1. Facts of recognition;

A. The Plaintiff, as a housing redevelopment and rearrangement project association whose project implementation district covers 174,801 square meters in Yangcheon-gu Seoul Metropolitan Government, was subject to the approval of the management and disposal plan on December 10, 2015 pursuant to the Act on the Maintenance and Improvement of Urban Areas and Dwelling Conditions for Residents (hereinafter “Urban Improvement Act”), and publicly notified the plan around that time.

B. The Defendants leased and possessed each real estate stated in paragraph (1) of the sector located within the project implementation district.

C. In accordance with the Seoul Special Metropolitan City Local Land Tribunal’s ruling on November 25, 2016, the Plaintiff deposited 50,400,000 won as the deposited money as business compensation on January 10, 2017, and on February 17, 2017, when Defendant B and Defendant B transferred the above occupied portion, the Plaintiff agreed to pay 5 million won as the business compensation amount to Defendant B.

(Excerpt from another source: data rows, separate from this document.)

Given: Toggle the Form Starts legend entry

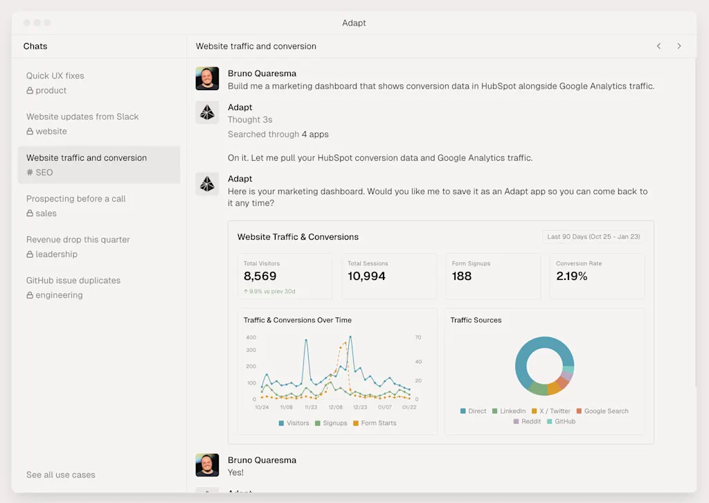Looking at the screenshot, I should (374, 423).
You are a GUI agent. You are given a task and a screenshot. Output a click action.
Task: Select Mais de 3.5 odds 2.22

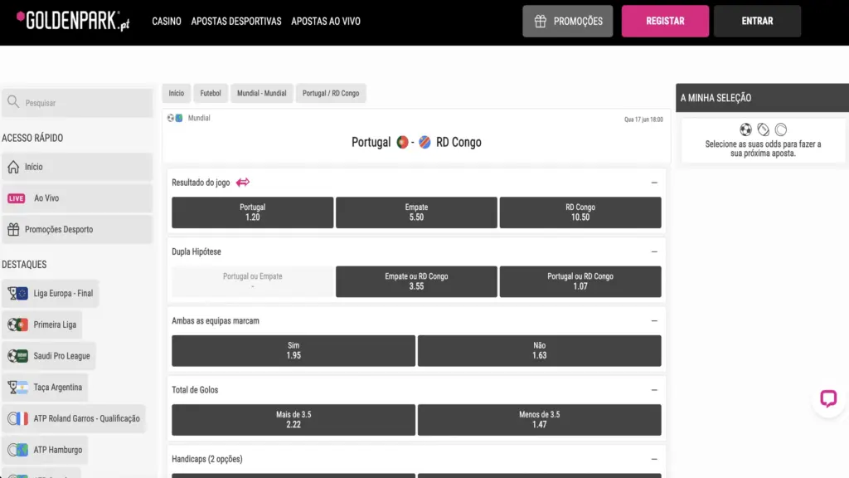tap(294, 419)

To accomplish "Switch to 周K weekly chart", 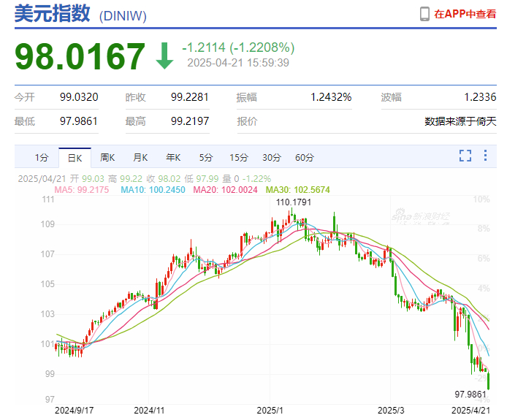I will (107, 158).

[Ground for Recognition: Facts without dispute, Gap's entries, Gap's 1, 2, 3, 5, 8, 9, 10, 12, Gap's evidence 1-2, and the purport of whole pleadings]

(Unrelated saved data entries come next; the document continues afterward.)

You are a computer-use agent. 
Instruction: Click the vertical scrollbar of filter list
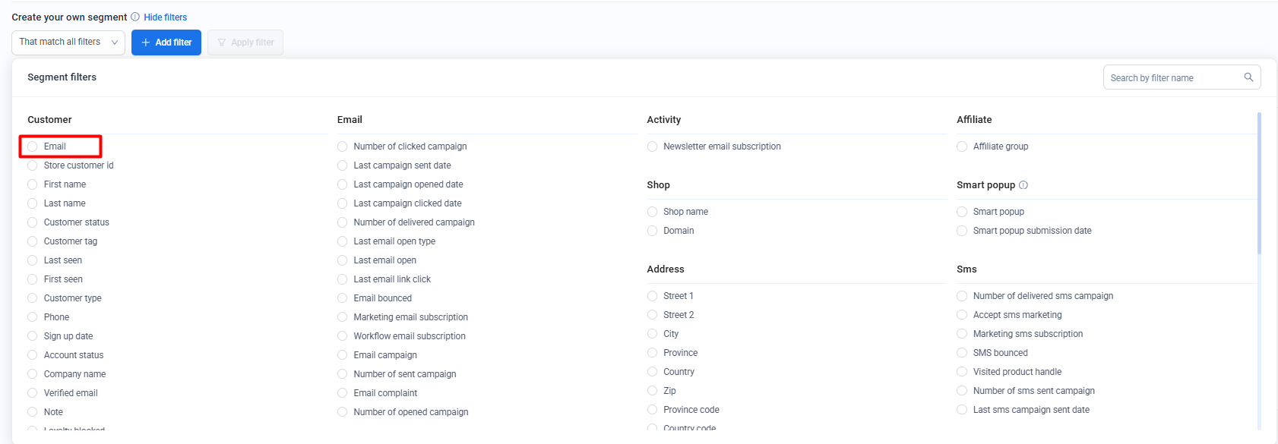click(x=1259, y=184)
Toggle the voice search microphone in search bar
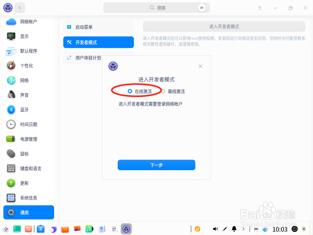 [x=202, y=8]
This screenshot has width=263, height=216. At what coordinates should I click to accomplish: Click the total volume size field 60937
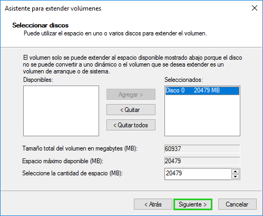coord(202,149)
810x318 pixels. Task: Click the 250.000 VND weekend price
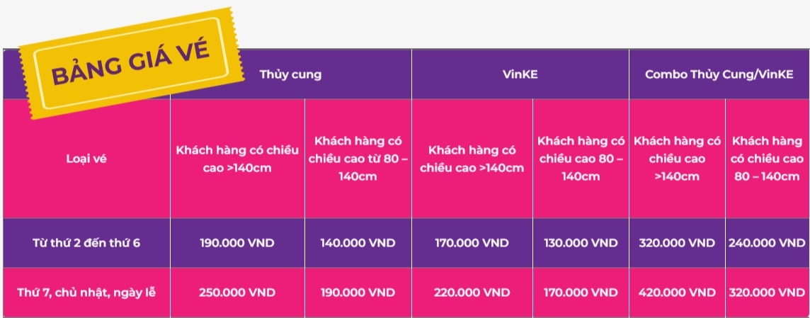click(237, 293)
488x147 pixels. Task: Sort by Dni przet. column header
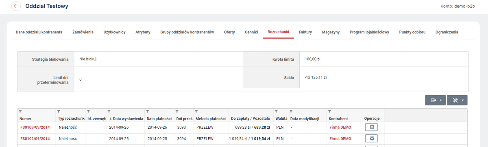click(x=184, y=118)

2. According to Article 49(6) of the Act on the Maintenance and Improvement of Urban Areas and Dwelling Conditions, when a notice of approval of a management and disposal plan is given in an urban rearrangement project, the owners of the previous land or buildings, right holders, such as lessees, etc. shall not use or profit from the land or buildings, and the project implementer shall use or profit from the land or buildings. According to the above facts, the Defendants are obligated to deliver each real estate

Accordingly, Defendant B cannot deliver the occupied portion until the payment of business loss compensation is made. Thus, according to the above facts of recognition, the Plaintiff and Defendant B agreed to deliver the occupied portion first. Thus, Defendant B’s above assertion is without merit.

3. Conclusion, the Plaintiff’s claim against the Defendants is accepted in entirety.